## Text under study
..........

The world’s drinking water faces a new threat, with the largest study of its kind finding that climate change and increasing urbanisation are contaminating the aquifers that sustain more than half of the world’s population.
A study led by researchers at the University of New South Wales (UNSW) found that dissolved organic carbon (DOC) – a naturally occurring component of groundwater that is safe in small doses – will become elevated in aquifers in 32 countries across six continents, impacting potability, affordability and human health.
“We identified groundwater DOC concentration increases of up to 45%, largely because of increased temperatures in the wettest quarter of the year,” said lead author Dr Liza McDonough, of the Connected Waters Initiative Research Centre at UNSW.
“An increase in groundwater DOC concentration impacts the ability and therefore cost to make groundwater drinkable.”
In a report published in science journal Nature, the scientists said that while DOC occurs naturally, the problem lies in the elements of groundwater it could combine with and transport, including potentially dangerous heavy metals otherwise bound to rocks and sediment at the groundwater sites.
“This is a concern when, for example, more than 100,000 lifetime cancer cases in the United States (US) alone can be attributed to drinking water contaminants,” McDonough said.
The report noted that much of the risk identified is associated with the presence of disinfection by-products and arsenic.
While a number of recent studies have focused on the changing quantities of groundwater, the UNSW-led study emphasised the key drivers of water quality.
The report found that our “increasing reliance on groundwater due to climate change” may be compounded by both increased urbanisation and global population growth, which in turn may increase contamination.
Not only is the contamination a threat to drinking water supplies affecting millions of people, but researchers say that it is one that does not even fall under the oversight of water regulators.
“Because most health impacts caused by DOC are related to the formation of by-products of water treatment chlorination and depend on concentrations of other water chemical parameters, the World Health Organization and many countries – including Australia – do not regulate DOC concentrations in drinking water directly,” McDonough added.
In affected areas such as the south-east of the US, the report projected a 16% increase in annual household water costs. This is because of rising water treatment costs to remove increased DOC concentrations, which amounts to US$134 [AUD$222] for a family of four per year.
Critically for Australia, where groundwater is widely used as the main source of drinking water for many urban areas, the problem is magnified in arid conditions.
The researchers found that rainfall in humid environments dilutes the DOC concentration in groundwater, while there was a “significant increase of 19% in groundwater DOC concentrations in urban areas compared to natural land”.
The report concluded that contamination will be a particularly significant issue for regions with a large or increasing reliance on groundwater as a source of freshwater.
With even relatively small DOC increases in raw groundwater impacting health and the cost of water treatment, the researchers are now turning their focus to finding a solution.
“Our next step is to investigate how the character of DOC changes when you have different aquifer minerals, because some types of organic matter can stick to certain mineral surfaces and ultimately reduce this type of organic matter remaining in the water,” McDonough said.
“This will help provide guidance on the most suitable water treatment options in areas where DOC concentrations are expected to increase.”

..........

## Information
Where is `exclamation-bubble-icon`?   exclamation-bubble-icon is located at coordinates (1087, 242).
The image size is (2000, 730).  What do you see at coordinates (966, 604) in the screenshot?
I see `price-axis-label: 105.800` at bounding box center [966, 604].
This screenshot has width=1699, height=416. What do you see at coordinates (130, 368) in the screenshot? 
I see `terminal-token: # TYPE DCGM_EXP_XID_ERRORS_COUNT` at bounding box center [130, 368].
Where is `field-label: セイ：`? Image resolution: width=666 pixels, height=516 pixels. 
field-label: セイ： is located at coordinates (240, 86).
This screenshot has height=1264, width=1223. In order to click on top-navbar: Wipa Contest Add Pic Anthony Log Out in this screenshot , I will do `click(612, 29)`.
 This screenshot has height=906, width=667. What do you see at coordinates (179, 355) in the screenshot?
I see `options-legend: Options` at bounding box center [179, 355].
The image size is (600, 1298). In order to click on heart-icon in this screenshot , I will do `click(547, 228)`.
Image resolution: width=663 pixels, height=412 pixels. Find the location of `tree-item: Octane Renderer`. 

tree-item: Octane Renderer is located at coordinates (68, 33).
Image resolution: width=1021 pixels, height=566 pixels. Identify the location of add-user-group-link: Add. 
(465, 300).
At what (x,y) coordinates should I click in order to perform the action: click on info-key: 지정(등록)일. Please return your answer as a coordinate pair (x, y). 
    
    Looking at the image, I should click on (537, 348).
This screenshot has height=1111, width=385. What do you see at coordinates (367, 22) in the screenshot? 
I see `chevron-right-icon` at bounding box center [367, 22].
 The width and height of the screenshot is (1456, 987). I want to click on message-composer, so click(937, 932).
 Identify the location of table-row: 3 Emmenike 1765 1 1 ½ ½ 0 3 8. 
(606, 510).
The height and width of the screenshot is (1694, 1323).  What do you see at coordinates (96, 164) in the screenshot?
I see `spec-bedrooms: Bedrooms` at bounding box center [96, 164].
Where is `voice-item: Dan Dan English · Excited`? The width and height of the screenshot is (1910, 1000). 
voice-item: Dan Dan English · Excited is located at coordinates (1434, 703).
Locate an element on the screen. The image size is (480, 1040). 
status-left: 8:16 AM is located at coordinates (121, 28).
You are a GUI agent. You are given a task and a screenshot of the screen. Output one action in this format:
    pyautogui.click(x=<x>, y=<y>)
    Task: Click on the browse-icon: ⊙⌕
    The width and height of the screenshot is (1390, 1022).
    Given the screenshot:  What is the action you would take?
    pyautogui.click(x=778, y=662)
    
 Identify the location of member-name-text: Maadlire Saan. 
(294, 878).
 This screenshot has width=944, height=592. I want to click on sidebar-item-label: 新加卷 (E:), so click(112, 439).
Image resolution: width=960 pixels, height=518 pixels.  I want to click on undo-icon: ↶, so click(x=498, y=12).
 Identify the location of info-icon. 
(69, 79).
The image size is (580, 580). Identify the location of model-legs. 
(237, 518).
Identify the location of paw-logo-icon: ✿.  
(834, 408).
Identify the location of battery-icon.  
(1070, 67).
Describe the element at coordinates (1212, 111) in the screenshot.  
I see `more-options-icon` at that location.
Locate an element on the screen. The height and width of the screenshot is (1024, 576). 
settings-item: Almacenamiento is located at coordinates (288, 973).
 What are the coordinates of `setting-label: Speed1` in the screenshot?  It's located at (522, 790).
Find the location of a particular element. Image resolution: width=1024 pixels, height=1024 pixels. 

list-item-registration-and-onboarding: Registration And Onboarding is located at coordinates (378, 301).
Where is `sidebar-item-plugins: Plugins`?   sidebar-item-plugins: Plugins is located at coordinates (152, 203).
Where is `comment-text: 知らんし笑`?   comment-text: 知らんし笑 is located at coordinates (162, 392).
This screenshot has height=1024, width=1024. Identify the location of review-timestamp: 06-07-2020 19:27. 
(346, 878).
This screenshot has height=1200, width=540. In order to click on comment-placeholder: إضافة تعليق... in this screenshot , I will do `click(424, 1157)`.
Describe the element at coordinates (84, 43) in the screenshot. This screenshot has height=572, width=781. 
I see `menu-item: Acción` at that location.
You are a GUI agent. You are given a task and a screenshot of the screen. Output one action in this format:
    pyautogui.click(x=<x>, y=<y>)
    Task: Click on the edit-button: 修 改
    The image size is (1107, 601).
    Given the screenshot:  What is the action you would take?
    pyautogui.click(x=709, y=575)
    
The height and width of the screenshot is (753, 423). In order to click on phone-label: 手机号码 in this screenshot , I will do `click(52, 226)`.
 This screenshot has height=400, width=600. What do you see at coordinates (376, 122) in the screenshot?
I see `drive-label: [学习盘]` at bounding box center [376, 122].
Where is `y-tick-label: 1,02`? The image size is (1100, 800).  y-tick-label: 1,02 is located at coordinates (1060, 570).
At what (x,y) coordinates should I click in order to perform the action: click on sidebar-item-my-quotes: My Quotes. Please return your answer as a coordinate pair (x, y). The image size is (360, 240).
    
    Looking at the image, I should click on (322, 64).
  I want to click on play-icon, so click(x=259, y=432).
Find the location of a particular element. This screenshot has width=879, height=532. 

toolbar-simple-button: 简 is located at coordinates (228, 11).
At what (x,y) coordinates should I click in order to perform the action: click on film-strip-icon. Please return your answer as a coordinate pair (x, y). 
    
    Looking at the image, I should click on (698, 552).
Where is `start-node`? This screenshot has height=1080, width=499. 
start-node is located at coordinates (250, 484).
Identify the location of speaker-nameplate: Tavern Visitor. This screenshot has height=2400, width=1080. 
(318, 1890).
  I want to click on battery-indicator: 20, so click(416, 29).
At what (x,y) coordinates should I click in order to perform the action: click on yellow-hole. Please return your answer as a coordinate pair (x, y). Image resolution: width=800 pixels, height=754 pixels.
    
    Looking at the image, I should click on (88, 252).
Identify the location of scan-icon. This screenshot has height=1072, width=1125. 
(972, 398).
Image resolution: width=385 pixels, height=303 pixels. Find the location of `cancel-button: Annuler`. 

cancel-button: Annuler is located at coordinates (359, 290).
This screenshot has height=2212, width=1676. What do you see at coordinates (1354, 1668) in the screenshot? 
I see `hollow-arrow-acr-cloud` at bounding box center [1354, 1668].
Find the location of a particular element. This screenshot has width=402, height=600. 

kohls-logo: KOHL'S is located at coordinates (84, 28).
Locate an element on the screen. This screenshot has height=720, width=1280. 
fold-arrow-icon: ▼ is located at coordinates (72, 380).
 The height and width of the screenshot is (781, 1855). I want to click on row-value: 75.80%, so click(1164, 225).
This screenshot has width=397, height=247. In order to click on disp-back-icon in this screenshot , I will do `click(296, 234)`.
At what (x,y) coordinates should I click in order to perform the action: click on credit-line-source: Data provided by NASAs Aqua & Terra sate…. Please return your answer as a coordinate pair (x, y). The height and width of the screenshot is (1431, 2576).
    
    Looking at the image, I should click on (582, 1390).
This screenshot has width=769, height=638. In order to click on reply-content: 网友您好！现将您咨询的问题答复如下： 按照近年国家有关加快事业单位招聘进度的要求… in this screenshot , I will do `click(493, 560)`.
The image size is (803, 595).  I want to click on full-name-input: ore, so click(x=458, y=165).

..........

## Questions on the material
• a. Rewrite the passage of the groundwater article starting at "Critically for Australia, where" and ending at "in arid conditions.", substituting "dry" for "arid".
• b. According to the groundwater article, what increase in annual household water costs did the report project for the south-east of the US?

## Solutions for each task
• a.
Critically for Australia, where groundwater is widely used as the main source of drinking water for many urban areas, the problem is magnified in dry conditions.

• b. A 16% increase.